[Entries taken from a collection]
━━━━

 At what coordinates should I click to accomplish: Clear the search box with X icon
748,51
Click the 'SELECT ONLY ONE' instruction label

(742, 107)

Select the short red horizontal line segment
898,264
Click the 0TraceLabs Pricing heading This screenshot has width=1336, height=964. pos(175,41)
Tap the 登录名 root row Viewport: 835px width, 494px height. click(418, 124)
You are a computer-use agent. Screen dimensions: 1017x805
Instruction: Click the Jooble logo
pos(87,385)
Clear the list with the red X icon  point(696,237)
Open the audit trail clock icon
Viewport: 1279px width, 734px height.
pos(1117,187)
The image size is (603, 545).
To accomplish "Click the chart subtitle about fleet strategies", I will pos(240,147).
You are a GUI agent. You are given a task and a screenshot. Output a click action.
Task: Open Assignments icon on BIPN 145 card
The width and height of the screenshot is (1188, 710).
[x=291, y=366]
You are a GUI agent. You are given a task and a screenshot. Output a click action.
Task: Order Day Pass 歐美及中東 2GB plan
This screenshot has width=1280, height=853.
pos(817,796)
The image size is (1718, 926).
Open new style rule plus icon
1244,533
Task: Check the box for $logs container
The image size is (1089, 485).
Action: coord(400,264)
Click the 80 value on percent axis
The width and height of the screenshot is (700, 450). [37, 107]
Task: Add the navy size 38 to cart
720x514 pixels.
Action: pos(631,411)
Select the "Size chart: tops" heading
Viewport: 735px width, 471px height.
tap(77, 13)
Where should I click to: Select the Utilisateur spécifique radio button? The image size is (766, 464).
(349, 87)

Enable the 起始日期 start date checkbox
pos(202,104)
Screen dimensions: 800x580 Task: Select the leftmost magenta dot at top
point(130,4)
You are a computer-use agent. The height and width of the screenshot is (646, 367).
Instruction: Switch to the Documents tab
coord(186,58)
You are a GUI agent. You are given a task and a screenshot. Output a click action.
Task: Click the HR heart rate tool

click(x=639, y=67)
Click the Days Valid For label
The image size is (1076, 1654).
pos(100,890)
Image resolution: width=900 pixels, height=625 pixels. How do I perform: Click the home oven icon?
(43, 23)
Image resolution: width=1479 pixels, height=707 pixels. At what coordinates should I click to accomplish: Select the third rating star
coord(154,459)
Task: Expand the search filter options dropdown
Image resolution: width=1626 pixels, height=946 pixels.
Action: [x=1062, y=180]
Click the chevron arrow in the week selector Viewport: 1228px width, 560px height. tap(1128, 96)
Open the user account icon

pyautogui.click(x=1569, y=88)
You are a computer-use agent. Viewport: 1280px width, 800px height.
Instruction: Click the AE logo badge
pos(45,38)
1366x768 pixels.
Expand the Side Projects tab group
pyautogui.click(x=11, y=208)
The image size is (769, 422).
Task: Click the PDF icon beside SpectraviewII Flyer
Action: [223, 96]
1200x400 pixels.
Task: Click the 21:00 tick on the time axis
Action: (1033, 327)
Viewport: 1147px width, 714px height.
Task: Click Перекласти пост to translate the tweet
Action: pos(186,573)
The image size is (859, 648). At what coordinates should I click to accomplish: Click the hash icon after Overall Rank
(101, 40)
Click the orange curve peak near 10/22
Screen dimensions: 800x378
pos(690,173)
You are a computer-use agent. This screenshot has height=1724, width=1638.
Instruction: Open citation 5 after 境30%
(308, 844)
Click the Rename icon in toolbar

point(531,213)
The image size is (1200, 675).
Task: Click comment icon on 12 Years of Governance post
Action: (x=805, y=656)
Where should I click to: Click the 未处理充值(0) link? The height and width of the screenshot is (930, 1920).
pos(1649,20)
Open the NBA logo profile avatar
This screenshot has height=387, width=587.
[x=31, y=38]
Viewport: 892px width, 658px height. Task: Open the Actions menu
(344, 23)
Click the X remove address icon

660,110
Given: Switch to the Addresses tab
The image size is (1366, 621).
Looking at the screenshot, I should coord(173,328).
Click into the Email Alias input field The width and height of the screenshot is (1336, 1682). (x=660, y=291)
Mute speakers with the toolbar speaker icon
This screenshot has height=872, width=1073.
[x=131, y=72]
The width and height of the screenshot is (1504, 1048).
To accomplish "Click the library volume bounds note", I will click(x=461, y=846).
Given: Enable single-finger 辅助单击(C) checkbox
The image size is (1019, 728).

━━━━

ACTIVITY: Could you return the data above exactly as it stands?

SOLUTION FOR THIS TASK:
 At what coordinates should I click to accomplish: Clear the search box with X icon
748,51
Click the 'SELECT ONLY ONE' instruction label

(742, 107)

Select the short red horizontal line segment
898,264
Click the 0TraceLabs Pricing heading This screenshot has width=1336, height=964. pos(175,41)
Tap the 登录名 root row Viewport: 835px width, 494px height. click(418, 124)
You are a computer-use agent. Screen dimensions: 1017x805
Instruction: Click the Jooble logo
pos(87,385)
Clear the list with the red X icon  point(696,237)
Open the audit trail clock icon
Viewport: 1279px width, 734px height.
pos(1117,187)
The image size is (603, 545).
To accomplish "Click the chart subtitle about fleet strategies", I will pos(240,147).
You are a GUI agent. You are given a task and a screenshot. Output a click action.
Task: Open Assignments icon on BIPN 145 card
The width and height of the screenshot is (1188, 710).
[x=291, y=366]
You are a GUI agent. You are given a task and a screenshot. Output a click action.
Task: Order Day Pass 歐美及中東 2GB plan
This screenshot has width=1280, height=853.
pos(817,796)
The image size is (1718, 926).
Open new style rule plus icon
1244,533
Task: Check the box for $logs container
The image size is (1089, 485).
Action: coord(400,264)
Click the 80 value on percent axis
The width and height of the screenshot is (700, 450). [37, 107]
Task: Add the navy size 38 to cart
720x514 pixels.
Action: pos(631,411)
Select the "Size chart: tops" heading
Viewport: 735px width, 471px height.
tap(77, 13)
Where should I click to: Select the Utilisateur spécifique radio button? The image size is (766, 464).
(349, 87)

Enable the 起始日期 start date checkbox
pos(202,104)
Screen dimensions: 800x580 Task: Select the leftmost magenta dot at top
point(130,4)
You are a computer-use agent. The height and width of the screenshot is (646, 367).
Instruction: Switch to the Documents tab
coord(186,58)
You are a GUI agent. You are given a task and a screenshot. Output a click action.
Task: Click the HR heart rate tool

click(x=639, y=67)
Click the Days Valid For label
The image size is (1076, 1654).
pos(100,890)
Image resolution: width=900 pixels, height=625 pixels. How do I perform: Click the home oven icon?
(43, 23)
Image resolution: width=1479 pixels, height=707 pixels. At what coordinates should I click to accomplish: Select the third rating star
coord(154,459)
Task: Expand the search filter options dropdown
Image resolution: width=1626 pixels, height=946 pixels.
Action: [x=1062, y=180]
Click the chevron arrow in the week selector Viewport: 1228px width, 560px height. tap(1128, 96)
Open the user account icon

pyautogui.click(x=1569, y=88)
You are a computer-use agent. Viewport: 1280px width, 800px height.
Instruction: Click the AE logo badge
pos(45,38)
1366x768 pixels.
Expand the Side Projects tab group
pyautogui.click(x=11, y=208)
The image size is (769, 422).
Task: Click the PDF icon beside SpectraviewII Flyer
Action: [223, 96]
1200x400 pixels.
Task: Click the 21:00 tick on the time axis
Action: (1033, 327)
Viewport: 1147px width, 714px height.
Task: Click Перекласти пост to translate the tweet
Action: pos(186,573)
The image size is (859, 648). At what coordinates should I click to accomplish: Click the hash icon after Overall Rank
(101, 40)
Click the orange curve peak near 10/22
Screen dimensions: 800x378
pos(690,173)
You are a computer-use agent. This screenshot has height=1724, width=1638.
Instruction: Open citation 5 after 境30%
(308, 844)
Click the Rename icon in toolbar

point(531,213)
The image size is (1200, 675).
Task: Click comment icon on 12 Years of Governance post
Action: (x=805, y=656)
Where should I click to: Click the 未处理充值(0) link? The height and width of the screenshot is (930, 1920).
pos(1649,20)
Open the NBA logo profile avatar
This screenshot has height=387, width=587.
[x=31, y=38]
Viewport: 892px width, 658px height. Task: Open the Actions menu
(344, 23)
Click the X remove address icon

660,110
Given: Switch to the Addresses tab
The image size is (1366, 621).
Looking at the screenshot, I should coord(173,328).
Click into the Email Alias input field The width and height of the screenshot is (1336, 1682). (x=660, y=291)
Mute speakers with the toolbar speaker icon
This screenshot has height=872, width=1073.
[x=131, y=72]
The width and height of the screenshot is (1504, 1048).
To accomplish "Click the library volume bounds note", I will click(x=461, y=846).
Given: Enable single-finger 辅助单击(C) checkbox
The image size is (1019, 728).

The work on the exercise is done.